Le courage n’est pas forcément une vertu très élevée. L’étymologie nous apprend qu’elle touche au « cœur » et qu’elle a donc à voir avec la singularité de chacun, dans ce qu’il peut brasser, lui et lui seul, de l’expérience commune. Courageusement, donc, c’est-à-dire en ne cherchant à ressembler à personne, mais sans pour autant repousser qui que ce soit, l’œuvre poétique d’Armand Dupuy s’élabore, comme s’élabore aussi (mais nous n’aurons pas la place d’en parler), son œuvre de peintre, de graphiste et de constructeur de livres.

Dans tout ce que la poésie nous donne à lire, ou, plus exactement, dans tout ce qui m’advient d’en lire ces temps-ci, j’ai rarement touché à une œuvre à la fois aussi jeune et aussi originale. Le cœur battant d’Armand Dupuy propose des pages serrées, faussement complexes, où se reçoivent et se relancent à la fois les images, les pensées, les colères et les douleurs du temps. Vous lisez ces poèmes et vous glissez dans un monde intérieur fait de sensibilité écorchée mais aussi de solidarités simples et d’amitiés.

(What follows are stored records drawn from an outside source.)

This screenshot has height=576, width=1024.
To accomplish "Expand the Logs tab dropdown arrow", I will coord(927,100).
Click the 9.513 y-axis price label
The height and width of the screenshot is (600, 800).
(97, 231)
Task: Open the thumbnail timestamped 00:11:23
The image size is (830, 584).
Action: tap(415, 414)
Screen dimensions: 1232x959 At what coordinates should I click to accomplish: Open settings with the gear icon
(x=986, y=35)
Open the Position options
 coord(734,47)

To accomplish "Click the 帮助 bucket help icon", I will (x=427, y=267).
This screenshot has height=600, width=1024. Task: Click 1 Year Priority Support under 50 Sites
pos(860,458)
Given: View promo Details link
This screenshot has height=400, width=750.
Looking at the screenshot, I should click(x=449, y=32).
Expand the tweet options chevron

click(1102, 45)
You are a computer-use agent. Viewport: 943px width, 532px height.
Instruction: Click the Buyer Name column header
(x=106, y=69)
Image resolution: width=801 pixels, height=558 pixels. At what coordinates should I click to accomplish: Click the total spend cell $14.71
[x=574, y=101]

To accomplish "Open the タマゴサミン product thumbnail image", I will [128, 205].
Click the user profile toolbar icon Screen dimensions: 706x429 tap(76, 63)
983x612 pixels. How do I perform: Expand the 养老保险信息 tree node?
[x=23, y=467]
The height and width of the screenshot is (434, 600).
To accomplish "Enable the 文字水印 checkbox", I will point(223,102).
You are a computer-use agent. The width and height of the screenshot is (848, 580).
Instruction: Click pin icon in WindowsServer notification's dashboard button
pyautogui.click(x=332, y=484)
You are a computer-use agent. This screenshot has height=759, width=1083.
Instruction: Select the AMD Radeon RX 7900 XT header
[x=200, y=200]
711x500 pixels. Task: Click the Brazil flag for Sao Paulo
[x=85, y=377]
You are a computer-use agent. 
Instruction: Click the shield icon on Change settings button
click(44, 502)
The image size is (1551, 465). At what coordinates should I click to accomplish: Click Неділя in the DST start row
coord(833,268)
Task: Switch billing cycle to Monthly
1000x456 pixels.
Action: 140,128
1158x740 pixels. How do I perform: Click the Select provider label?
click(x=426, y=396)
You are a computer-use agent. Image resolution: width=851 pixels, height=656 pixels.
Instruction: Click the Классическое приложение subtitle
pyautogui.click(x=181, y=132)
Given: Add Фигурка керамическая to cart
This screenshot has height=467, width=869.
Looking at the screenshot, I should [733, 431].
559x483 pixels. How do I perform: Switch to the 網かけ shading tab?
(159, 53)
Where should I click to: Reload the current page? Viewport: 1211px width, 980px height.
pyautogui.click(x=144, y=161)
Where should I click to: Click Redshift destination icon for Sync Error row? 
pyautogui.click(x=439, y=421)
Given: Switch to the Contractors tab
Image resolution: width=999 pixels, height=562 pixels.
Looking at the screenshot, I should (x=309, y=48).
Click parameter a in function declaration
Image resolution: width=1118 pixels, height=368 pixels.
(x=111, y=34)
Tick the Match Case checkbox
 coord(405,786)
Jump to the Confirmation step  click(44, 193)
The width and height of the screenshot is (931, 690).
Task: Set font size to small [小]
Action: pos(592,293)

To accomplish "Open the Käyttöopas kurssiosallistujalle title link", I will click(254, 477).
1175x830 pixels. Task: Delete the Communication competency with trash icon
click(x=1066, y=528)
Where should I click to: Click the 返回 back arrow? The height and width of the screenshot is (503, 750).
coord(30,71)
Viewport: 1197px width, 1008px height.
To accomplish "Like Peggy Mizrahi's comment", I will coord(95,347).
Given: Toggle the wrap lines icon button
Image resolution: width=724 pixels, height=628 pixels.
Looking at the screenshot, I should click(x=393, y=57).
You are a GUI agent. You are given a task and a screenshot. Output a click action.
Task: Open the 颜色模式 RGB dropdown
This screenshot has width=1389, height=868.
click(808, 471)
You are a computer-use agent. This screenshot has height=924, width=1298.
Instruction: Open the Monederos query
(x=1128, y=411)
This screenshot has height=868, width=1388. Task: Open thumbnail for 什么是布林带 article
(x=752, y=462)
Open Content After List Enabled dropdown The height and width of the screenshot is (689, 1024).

Il n’y a pas de thèmes. Les thèmes se subordonnent à la forme. Il n’y a pas de formalisme : la récurrence rythmique et visuelle du poème renvoie aux battements de la vie. Il n’y a pas de transcendance, pas de foi, pas de système ; seulement la vie qui oscille entre les horreurs dénoncées et la douceur d’un quotidien où les être aimés respirent sous les toits, à l’heure où le poète travaille. Comme il le dit lui-même « Cela tient ».

Oui, la poésie de Dupuy tient, qui compose entre honte de soi et tremblement de joie, entre vomi et appétence. Elle tient aussi par l’étonnante et admirable présence des amis. Présence d’Israël Eliraz, de Nicolas Grégoire et de tant d’autres….

Et, même si la référence étonnerait sans doute Armand, j’ai songé au buisson ardent de l’Exode, en lisant ces petits feux de poèmes inextinguibles et inépuisables. Dans le secret de ses matins, le poète rassemble la nuit, le jour, le feu et les Mottes froides. Cela le fait tenir, semble-t-il, tenir en vie, et cela se partage.

Courage, alors,  Armand !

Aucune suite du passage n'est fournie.